As a mum with grown up kids in Tunbridge wells I feel desperately sad when I look at the housing situation around us.


The latest figures from the office of National Statistics, (October 2025) are depressing!

Average house prices £460,000, monthly rent averaging £1,474 pcm, even the cheapest starter homes for first time buyers are around £365,000. These are bolt standard homes, the kind ordinary families were able to buy.


I remember when me and my husband were starting out. We literally scraped together a deposit and purchased a terraced property in High Brooms in 1992 for the princely sum of £38,000. It was hard but possible.
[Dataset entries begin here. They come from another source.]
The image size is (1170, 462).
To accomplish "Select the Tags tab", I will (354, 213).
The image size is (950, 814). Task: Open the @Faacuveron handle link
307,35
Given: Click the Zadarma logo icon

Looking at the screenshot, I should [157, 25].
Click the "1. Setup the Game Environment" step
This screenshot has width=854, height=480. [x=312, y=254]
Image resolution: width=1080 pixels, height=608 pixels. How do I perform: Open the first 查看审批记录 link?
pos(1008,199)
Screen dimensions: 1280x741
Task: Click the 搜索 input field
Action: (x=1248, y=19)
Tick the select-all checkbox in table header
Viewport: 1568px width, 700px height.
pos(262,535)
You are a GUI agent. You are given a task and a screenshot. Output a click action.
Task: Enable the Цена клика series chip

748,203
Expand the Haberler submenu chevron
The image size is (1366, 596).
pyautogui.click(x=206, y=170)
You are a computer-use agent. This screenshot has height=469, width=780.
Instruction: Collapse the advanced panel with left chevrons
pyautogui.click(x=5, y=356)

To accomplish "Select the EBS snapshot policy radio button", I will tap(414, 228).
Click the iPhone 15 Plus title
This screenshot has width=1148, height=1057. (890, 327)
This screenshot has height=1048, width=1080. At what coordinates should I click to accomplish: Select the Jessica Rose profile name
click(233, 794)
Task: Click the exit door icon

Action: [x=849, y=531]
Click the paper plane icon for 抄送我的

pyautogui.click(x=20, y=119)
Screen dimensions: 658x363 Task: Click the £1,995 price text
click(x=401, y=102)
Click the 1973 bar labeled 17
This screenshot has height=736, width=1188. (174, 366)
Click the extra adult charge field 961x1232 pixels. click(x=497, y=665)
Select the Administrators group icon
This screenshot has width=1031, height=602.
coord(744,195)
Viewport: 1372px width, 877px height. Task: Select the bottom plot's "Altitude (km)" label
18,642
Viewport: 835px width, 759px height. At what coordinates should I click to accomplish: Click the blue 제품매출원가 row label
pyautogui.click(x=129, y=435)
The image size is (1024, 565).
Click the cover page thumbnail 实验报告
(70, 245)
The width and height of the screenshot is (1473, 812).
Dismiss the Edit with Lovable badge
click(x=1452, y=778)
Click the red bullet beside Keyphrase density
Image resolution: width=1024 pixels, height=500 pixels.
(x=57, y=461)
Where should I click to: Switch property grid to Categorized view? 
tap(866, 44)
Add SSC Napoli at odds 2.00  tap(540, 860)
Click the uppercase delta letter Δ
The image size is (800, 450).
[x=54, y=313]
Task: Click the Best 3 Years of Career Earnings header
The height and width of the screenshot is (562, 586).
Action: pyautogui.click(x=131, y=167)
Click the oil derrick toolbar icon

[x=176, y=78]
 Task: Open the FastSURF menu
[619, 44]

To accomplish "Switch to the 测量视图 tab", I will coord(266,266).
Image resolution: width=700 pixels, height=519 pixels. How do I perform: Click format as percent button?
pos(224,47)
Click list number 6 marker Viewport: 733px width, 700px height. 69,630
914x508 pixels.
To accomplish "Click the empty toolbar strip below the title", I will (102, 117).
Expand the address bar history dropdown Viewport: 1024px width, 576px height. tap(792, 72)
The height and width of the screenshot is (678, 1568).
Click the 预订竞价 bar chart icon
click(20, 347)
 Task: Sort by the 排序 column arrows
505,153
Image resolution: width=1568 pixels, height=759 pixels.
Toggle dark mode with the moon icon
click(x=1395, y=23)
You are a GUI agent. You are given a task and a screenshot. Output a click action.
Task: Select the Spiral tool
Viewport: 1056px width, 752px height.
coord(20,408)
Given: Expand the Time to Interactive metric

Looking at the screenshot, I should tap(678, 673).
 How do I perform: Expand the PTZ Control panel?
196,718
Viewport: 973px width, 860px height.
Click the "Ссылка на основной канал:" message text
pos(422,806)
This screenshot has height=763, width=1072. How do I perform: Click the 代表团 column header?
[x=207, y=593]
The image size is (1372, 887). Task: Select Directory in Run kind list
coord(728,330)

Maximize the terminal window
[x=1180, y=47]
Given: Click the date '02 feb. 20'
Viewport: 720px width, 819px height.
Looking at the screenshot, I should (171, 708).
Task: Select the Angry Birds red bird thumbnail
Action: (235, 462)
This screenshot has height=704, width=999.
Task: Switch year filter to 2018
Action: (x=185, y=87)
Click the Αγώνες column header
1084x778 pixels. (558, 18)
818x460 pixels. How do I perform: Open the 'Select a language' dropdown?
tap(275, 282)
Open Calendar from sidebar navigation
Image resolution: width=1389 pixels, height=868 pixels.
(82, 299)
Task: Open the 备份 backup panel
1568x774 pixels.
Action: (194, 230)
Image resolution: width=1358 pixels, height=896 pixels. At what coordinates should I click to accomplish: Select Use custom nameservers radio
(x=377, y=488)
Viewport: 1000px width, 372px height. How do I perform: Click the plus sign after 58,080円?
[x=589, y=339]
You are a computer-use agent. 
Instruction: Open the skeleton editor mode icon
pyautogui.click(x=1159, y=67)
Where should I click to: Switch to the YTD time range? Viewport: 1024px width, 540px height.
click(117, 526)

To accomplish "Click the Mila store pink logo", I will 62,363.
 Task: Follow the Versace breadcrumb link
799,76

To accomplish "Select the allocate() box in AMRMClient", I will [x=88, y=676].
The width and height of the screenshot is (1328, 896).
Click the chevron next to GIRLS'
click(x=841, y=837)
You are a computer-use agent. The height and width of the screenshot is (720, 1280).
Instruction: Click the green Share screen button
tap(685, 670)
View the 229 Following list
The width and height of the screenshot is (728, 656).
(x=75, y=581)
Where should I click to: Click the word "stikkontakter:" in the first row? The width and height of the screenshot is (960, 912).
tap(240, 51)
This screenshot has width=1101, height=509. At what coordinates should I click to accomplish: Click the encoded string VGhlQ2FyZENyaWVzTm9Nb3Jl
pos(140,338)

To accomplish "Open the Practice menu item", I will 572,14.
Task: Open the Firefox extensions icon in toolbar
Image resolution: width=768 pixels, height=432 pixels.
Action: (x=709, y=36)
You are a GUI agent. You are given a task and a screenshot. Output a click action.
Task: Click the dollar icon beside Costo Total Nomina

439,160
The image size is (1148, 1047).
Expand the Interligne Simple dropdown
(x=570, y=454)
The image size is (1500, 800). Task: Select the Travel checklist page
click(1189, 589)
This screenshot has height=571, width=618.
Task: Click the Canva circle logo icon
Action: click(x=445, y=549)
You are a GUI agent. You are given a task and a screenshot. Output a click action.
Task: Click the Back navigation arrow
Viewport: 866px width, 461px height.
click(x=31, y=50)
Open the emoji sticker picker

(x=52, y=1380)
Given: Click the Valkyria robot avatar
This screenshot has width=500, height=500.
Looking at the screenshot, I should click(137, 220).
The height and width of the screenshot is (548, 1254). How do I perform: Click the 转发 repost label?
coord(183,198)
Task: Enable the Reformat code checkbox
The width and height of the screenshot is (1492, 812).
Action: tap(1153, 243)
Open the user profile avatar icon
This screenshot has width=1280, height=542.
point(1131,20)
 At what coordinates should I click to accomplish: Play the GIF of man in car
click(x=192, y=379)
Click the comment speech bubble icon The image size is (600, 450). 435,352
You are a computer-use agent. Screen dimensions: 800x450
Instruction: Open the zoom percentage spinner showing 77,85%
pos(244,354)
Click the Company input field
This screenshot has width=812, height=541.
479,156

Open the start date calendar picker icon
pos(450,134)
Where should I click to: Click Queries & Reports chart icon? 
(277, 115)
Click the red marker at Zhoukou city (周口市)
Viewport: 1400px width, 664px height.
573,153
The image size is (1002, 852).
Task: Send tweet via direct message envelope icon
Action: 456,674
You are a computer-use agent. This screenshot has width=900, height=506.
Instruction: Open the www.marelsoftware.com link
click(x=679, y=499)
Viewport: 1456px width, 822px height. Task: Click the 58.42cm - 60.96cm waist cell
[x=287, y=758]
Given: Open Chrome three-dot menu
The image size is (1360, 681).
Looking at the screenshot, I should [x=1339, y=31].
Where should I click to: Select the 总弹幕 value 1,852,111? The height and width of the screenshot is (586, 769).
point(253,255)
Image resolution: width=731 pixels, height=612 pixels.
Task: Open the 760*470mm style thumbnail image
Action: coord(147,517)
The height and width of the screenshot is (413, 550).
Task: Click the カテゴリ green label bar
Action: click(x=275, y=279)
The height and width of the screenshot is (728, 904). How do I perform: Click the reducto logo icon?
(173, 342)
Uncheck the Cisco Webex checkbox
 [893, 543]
Back in the day, there were proper council estates built for people on normal wages. Our parents lived in them and later purchased them through the Right to Buy Scheme. It gave us all security and a sense of real achievement, a proper step up.


When the then Tory government began selling off council houses they raised an estimated £47 billion. In my view all this money should have gone back into building more affordable housing. Instead, half  went to the local authorities who were expected to use it to clear their debts, not to be invested in bricks and mortar! What a colossal mistake and shame as this short sighted approach has in part contributed to the situation we are now in. Its been estimated that we need to build 400,000 to 500,000 new homes a year just to keep pace and tackle the backlog. We are nowhere near this.


My kids are in their twenties, working hard but unable to buy or rent their own properties. Even on an “average” salary of around £30,000 with minimal debt and a 10% deposit, you may achieve a mortgage of £135,000. That is nowhere near enough in this area. The sweet spot for a better rate mortgage is a 20% deposit. How on earth can you save that when rent will eat a huge chunk of your wages?


Our kids are being let down, what chance of marriage and children when you can’t afford to move out. That sense of despair when you feel you are doing everything “right” but the ladder has been pulled up. Owning your own home should not be an impossible dream. The housing market has changed beyond recognition. The previous Tory government and now Labour talk about building but the numbers remain tiny and local infrastructure, roads, schools, doctors  aren’t ready either. Small local developments could make all the difference but they are few and far between.


I hate to admit it but I despair for our twenty somethings. Without a real shift and genuine investment in affordable homes, a rethink of how we use the money from past sales and the actual building on the scale that is needed mine and so many other kids are locked out of the housing market.

A home, a family, a future, it shouldn’t be this hard.